-- Exercise prompt --
Copy out the items from the line with "Click Open button beside rating URL 5" to the line with "Action: pyautogui.click(x=374, y=40)", both included, and nothing else.
— START Record excerpts —
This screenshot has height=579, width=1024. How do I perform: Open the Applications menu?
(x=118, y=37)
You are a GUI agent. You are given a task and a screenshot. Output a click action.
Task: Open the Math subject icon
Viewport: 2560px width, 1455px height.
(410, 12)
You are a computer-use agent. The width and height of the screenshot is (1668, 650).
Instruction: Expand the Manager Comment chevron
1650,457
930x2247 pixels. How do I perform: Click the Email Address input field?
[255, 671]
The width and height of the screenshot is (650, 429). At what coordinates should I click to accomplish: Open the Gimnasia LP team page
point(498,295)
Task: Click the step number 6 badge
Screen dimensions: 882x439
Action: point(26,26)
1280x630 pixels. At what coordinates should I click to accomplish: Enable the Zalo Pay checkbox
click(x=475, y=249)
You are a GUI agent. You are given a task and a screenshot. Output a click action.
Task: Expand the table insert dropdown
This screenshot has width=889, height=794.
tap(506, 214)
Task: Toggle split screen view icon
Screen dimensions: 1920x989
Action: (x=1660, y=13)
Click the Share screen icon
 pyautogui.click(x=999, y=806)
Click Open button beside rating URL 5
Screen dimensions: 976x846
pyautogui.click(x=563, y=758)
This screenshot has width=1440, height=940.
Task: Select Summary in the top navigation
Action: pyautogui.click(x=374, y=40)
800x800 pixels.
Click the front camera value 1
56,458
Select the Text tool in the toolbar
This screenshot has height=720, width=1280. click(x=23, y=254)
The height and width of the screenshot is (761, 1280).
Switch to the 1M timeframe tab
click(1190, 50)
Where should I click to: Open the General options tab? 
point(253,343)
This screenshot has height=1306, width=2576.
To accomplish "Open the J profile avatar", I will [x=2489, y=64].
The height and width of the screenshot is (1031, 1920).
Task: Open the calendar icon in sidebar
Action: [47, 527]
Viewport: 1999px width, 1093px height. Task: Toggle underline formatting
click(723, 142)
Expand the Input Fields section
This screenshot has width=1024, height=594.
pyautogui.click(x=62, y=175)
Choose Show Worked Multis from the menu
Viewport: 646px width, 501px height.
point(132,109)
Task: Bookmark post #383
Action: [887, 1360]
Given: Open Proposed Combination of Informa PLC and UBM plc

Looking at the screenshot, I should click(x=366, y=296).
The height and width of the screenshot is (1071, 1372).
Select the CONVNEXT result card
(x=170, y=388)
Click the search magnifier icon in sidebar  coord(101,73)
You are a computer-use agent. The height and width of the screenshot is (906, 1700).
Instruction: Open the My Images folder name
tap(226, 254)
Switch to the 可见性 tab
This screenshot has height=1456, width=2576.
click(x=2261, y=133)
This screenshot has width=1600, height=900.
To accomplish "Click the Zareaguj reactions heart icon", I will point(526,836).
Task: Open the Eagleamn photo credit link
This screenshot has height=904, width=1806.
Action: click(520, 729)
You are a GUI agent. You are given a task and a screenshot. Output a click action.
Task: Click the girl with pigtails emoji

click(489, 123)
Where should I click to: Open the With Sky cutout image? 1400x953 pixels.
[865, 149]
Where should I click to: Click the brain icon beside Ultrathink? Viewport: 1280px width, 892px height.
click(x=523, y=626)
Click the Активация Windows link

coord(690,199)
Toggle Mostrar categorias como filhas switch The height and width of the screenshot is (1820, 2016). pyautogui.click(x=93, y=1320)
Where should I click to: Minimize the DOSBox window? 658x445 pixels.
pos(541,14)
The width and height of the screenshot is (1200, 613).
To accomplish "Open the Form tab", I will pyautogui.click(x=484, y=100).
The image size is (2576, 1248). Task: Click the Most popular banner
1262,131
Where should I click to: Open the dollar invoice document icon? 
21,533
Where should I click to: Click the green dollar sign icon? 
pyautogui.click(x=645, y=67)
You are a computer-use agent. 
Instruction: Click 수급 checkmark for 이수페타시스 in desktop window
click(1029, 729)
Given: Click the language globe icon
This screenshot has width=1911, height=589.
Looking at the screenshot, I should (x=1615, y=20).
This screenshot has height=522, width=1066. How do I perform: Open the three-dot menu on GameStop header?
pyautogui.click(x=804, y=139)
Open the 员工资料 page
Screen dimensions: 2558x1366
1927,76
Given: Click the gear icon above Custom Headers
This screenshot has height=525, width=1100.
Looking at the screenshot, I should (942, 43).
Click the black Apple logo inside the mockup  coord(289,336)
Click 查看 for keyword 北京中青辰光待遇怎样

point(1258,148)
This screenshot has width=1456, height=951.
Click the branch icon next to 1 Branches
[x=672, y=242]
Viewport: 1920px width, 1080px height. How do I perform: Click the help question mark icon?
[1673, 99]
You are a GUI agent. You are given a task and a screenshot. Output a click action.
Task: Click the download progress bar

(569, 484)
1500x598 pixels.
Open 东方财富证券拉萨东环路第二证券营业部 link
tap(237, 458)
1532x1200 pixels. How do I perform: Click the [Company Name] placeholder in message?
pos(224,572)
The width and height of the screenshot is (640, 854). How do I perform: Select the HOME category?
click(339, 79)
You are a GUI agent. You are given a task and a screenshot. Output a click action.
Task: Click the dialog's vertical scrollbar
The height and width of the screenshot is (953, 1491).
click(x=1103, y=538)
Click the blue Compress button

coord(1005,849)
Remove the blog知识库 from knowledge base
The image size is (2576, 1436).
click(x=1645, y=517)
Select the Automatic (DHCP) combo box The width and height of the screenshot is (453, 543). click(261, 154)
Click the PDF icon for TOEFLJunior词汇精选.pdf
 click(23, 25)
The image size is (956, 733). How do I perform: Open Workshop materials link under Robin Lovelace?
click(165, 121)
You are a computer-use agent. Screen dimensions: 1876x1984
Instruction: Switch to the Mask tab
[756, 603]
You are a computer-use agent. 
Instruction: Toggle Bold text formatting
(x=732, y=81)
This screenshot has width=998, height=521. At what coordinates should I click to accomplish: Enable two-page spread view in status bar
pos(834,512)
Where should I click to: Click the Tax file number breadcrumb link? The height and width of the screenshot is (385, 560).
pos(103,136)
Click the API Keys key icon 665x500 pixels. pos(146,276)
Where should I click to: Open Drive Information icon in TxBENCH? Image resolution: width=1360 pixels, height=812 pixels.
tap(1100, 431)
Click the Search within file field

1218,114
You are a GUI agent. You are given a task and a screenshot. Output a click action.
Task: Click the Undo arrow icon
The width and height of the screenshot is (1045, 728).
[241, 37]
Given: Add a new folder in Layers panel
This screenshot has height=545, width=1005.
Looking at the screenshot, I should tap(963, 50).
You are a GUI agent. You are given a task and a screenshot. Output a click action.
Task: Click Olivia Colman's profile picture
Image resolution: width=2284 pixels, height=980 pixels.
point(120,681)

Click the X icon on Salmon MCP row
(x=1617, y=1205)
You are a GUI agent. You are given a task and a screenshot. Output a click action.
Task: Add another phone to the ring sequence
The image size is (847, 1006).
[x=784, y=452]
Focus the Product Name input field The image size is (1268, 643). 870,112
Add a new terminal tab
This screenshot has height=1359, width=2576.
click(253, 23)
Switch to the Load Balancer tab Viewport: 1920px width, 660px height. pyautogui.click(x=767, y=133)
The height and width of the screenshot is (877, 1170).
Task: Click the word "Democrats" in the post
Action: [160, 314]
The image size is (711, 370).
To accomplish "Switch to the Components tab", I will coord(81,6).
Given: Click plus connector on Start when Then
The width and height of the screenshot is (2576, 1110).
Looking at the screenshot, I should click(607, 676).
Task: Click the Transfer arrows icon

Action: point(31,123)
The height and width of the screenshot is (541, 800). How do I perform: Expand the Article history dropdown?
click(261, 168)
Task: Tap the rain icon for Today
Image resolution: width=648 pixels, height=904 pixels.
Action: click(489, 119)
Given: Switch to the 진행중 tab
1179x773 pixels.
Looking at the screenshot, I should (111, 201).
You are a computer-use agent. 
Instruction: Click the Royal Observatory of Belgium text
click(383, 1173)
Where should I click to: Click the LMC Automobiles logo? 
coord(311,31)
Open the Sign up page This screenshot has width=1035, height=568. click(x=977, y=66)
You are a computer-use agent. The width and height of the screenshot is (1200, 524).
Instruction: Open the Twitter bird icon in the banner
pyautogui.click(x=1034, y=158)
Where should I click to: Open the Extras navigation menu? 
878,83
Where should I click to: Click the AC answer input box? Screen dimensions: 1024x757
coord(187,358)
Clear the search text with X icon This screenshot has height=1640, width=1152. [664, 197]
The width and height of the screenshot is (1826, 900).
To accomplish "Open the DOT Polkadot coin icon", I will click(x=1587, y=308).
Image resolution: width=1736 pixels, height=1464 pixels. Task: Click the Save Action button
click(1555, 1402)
— END Record excerpts —
-- Result for this task --
Click Open button beside rating URL 5
Screen dimensions: 976x846
pyautogui.click(x=563, y=758)
This screenshot has width=1440, height=940.
Task: Select Summary in the top navigation
Action: pyautogui.click(x=374, y=40)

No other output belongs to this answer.